Rafa Nadal, con su último trofeo. | YVES HERMAN

Las Baleares fue siempre tierra de bravos honderos con puntería terrorífica. Los ejércitos cartagineses sabían de su valor y eran, junto a los elefantes de Aníbal, el arma más temida por Roma. Tras la aniquilación púnica «Delenda est Cartago», los honderos ingresaron en las filas de los descendientes de los mamones más famosos de la historia (Rómulo y Remo) y continuaron abriendo cabezas enemigas a pedradas.

Las Pitiusas de esa época eran más ricas y civilizadas, mientras que mallorquines y menorquines gustaban andar en pelota picada (de ahí el nombre de Islas Gymnestas) y exigían que sus servicios marciales fueran pagados con vino y mujeres.

Sin duda en la genética de Rafa Nadal hay numerosos ancestros honderos. Y también valientes corsarios, sabedores que la mejor defensa es un buen ataque, como aquellos que desobedecieron la desesperada orden de Felipe II de evacuar Baleares ante las crueles invasiones berberiscas.

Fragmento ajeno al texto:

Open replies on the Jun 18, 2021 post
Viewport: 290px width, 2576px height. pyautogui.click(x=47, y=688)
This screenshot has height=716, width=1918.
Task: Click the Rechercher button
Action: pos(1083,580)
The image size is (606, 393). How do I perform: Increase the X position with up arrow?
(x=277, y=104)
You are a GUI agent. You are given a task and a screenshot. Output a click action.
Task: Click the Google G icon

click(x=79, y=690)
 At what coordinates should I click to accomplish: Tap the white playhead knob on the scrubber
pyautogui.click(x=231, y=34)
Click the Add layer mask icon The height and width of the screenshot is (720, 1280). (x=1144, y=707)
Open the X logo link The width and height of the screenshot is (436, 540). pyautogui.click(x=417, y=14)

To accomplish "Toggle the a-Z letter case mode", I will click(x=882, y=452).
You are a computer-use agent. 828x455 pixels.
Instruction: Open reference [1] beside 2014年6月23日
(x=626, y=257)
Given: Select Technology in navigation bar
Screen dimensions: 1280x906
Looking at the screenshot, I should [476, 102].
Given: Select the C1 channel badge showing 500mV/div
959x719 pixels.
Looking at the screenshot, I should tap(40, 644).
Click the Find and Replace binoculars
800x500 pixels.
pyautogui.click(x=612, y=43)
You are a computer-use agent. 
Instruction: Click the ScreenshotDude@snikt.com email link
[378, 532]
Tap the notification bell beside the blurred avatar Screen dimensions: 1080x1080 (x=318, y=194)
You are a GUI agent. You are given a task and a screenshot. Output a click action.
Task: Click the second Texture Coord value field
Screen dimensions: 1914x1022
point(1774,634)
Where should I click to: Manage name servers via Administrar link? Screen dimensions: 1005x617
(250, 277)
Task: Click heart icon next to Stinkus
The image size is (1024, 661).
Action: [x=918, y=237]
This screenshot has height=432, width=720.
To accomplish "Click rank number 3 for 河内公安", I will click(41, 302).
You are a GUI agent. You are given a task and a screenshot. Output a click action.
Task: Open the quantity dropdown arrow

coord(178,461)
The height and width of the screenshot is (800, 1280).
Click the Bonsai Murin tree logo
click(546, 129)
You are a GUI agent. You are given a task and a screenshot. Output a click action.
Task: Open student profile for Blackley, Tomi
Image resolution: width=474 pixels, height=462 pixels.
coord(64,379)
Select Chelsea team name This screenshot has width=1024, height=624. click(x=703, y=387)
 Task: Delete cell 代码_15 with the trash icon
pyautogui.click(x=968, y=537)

Con su defensa a sangre y fuego salvaron un archipiélago bendito, donde hoy podemos beber vinos que calientan la sangre y devorar afrodisíacas sobrasadas que permiten creer en el paraíso aquí y ahora.   

El hondero de Manacor ha callado con sus victorias a los que criticaban su débil saque, excesiva musculatura, rodillas de mantequilla (ahí le ayudó el sportman ibicenco, Toni Roselló, recomendándole acortar los pantalones pirata), pasión española y hasta corazón encadenado. Es el triunfo de una voluntad de hierro que a bolazos ha sacado de la pista a tanto envidioso nacional y silenciado a ministros chovinistas. Rafa Nadal tiene la fuerza sin insolencia y el orgullo sin vanidad. Y no es un afectado títere de mequetrefes políticos, es un campeón querido en toda España que habla con la llaneza que recomendaba Don Quijote. ¡Olé!